L'étude DPP11 décrite ci-dessus a comporté non seulement un groupe «activité physique», mais aussi un groupe traité par metformine. Ce traitement s'est avéré efficace, avec une réduction du risque de diabète de 30%. Le bénéfice était toutefois moindre que celui de l'activité physique. Malheureusement, l'étude n'a pas inclus un groupe de traitement combiné, metformine et activité physique. Il aurait en effet été très intéressant de voir si les effets de ces deux approches sont additifs. Il semble pourtant que l'activité physique et la metformine agissent différemment selon les sous-groupes. En effet, il semble que la metformine soit surtout efficace chez les sujets jeunes (
Les glitazones sont une option de traitement préventif a priori séduisante. En effet, ces médicaments agissent directement sur la résistance à l'insuline, le défaut central présumé du syndrome métabolique. L'étude «TRIPOD»19 a rapporté l'effet de la troglitazone sur le risque de diabète dans une population à très haut risque, à savoir des femmes obèses avec des antécédents de diabète gestationnel. Dans cette population, le risque de diabète à deux ans et demi était diminué de plus de moitié (de 12,2 à 5,4% par an), et la diminution du risque était étroitement corrélée à la diminution de la résistance à l'insuline. La troglitazone a été retirée du marché américain en raison de sa toxicité hépatique. Des résultats sont attendus avec la rosiglitazone, une molécule de la même famille utilisée dans l'étude DREAM, en cours.
L'auteur reste réservé quant à l'utilisation des glitazones en traitement préventif. Ces molécules agissent sur des facteurs de transcription (PPAR-gamma) ubiquitaires, et elles ont des effets biologiques multiples au-delà du métabolisme glucidique, notamment au niveau vasculaire. Une utilisation plus répandue de ces médicaments doit attendre des preuves d'efficacité ou du moins d'innocuité dans des études de prévention cardiovasculaire.

CONSIGNE:
Selon le texte sur la prévention du diabète, pour quelle raison la troglitazone a-t-elle été retirée du marché américain ?

SOURCE DES DONNÉES:
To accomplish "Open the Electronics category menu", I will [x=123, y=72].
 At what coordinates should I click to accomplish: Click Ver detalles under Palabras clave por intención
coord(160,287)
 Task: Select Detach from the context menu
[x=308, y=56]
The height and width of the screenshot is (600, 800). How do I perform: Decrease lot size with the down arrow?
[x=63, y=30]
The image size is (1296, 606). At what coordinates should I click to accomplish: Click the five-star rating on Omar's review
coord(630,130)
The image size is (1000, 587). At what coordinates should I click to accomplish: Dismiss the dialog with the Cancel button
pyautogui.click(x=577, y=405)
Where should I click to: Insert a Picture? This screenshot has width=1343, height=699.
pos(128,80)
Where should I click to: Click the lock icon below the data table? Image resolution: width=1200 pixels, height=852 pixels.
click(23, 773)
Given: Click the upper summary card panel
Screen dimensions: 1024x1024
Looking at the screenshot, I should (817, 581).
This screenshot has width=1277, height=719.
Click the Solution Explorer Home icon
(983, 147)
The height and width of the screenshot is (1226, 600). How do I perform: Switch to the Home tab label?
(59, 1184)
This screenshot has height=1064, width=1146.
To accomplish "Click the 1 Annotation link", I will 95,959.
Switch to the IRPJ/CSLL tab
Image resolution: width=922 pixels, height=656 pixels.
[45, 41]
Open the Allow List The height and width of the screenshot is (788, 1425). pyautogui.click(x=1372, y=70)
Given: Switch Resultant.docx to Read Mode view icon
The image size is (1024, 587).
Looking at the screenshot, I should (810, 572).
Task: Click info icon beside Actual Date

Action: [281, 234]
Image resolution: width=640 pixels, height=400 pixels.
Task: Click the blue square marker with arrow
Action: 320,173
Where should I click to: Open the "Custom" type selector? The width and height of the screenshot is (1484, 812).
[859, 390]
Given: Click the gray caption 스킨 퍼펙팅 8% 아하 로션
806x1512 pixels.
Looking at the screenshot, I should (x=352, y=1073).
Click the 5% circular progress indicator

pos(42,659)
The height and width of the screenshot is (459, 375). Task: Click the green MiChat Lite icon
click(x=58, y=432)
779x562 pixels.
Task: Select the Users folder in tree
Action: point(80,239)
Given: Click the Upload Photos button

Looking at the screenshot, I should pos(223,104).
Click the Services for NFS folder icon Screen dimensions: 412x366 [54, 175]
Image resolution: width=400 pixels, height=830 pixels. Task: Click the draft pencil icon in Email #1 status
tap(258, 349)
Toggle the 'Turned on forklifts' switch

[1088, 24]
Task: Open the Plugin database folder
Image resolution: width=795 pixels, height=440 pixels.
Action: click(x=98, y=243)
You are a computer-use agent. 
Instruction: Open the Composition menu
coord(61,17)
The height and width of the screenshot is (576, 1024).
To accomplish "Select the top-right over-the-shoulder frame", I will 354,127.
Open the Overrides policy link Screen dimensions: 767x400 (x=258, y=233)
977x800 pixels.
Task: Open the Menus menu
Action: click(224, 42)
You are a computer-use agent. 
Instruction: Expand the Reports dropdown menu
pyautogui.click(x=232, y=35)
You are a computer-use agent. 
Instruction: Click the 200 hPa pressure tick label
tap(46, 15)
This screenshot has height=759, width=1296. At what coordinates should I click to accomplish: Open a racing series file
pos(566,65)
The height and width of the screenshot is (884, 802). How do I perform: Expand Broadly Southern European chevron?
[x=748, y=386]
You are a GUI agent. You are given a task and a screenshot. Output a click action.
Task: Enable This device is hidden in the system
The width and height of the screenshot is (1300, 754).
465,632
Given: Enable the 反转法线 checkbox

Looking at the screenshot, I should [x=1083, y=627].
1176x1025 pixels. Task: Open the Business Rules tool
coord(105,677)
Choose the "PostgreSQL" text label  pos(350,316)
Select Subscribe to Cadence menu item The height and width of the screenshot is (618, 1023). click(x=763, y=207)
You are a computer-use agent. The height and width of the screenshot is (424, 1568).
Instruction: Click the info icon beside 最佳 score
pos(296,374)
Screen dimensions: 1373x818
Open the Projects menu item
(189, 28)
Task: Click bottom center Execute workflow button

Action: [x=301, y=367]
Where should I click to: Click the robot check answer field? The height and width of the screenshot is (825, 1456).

RÉPONSE:
En raison de sa toxicité hépatique.